--- Page excerpt ---

Keywords

17.1 Introduction

Conventional seismic design approaches rely on the ability of structures to dissipate the input earthquake energy through inelastic deformations in designed regions of the steel frames, implying substantial structural damage and potential extensive residual deformations after a major earthquake [1]. As performance-based earthquake engineering is becoming more prominent, it is important to minimize the damage at multiple seismic hazard levels to achieve the selected performance objectives. McCormick et al. [2] studied the effects of residual drifts on occupants and concluded that residual drifts greater than 0.5 % in buildings may suggest a complete loss of the structure from an economic point of view. In another study, Erochko et al. [3] examined the residual drift response of special moment-resisting frames (SMRFs) and buckling-restrained braced frames (BRBFs). It was found that both types of building systems experience significant residual drifts, with values between 0.8 and 1.5 % for the SMRFs and 0.8–2.0 % for the BRBFs under design-based excitations. By reducing residual drifts of a structure subjected to a seismic event, structural engineers can maximize post-event functionality, reduce the cost to repair the structures, and increase the public safety.

--- Provided information ---

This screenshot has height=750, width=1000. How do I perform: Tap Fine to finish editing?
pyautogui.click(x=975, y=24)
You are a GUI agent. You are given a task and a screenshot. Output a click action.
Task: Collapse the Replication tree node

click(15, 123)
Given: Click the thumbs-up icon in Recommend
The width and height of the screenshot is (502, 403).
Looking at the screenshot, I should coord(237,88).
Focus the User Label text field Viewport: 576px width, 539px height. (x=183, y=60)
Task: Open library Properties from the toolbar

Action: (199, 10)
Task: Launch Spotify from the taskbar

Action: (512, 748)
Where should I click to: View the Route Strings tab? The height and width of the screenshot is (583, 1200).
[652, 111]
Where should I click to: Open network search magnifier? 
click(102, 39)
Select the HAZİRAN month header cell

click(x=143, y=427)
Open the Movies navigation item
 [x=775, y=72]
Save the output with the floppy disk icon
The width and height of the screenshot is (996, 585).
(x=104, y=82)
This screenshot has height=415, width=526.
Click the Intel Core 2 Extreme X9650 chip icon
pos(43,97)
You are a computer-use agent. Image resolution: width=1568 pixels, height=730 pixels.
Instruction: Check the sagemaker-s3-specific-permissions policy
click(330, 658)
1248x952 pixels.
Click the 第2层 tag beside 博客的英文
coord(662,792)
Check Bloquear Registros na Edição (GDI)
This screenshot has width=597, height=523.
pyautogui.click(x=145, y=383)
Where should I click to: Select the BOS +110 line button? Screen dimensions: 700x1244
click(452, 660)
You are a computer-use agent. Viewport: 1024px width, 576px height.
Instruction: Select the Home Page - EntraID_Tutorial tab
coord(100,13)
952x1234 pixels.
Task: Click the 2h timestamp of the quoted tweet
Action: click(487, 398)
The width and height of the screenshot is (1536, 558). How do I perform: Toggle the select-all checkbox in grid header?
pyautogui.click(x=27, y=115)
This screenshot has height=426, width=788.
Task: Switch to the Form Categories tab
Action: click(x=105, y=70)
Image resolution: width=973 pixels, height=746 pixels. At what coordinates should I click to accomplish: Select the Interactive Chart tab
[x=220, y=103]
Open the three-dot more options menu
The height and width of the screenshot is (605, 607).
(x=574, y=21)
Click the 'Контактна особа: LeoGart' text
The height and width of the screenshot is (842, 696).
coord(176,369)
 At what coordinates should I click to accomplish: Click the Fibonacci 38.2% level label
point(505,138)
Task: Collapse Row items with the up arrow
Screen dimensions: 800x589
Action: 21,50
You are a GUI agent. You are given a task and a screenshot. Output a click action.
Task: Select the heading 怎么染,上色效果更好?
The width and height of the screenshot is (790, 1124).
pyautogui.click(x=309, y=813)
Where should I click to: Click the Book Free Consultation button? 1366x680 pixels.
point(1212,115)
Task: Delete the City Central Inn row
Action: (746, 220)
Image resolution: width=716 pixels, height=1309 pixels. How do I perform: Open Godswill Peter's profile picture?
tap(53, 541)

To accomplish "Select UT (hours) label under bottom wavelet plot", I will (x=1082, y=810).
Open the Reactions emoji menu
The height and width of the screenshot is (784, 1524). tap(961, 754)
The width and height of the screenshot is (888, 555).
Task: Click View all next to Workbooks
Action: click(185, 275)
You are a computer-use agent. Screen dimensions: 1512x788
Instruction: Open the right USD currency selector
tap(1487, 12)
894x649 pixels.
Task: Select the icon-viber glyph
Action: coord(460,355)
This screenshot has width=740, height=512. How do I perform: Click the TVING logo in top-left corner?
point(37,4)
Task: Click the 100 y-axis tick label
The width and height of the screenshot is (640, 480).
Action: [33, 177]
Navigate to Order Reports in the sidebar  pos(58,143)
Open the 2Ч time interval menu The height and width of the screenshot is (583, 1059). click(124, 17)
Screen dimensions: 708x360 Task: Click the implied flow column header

---

To be done:
1. According to the seismic design introduction, what benefits can structural engineers gain by reducing a structure's residual drifts after a seismic event? List all of them.
2. In the seismic design introduction, what residual drifts did McCormick et al. conclude may suggest a complete economic loss of a building?
Answer from the seismic design introduction only, not from the material.

Solutions below:
1.
- Maximize post-event functionality
- Reduce the cost to repair the structures
- Increase the public safety

2. Residual drifts greater than 0.5 %.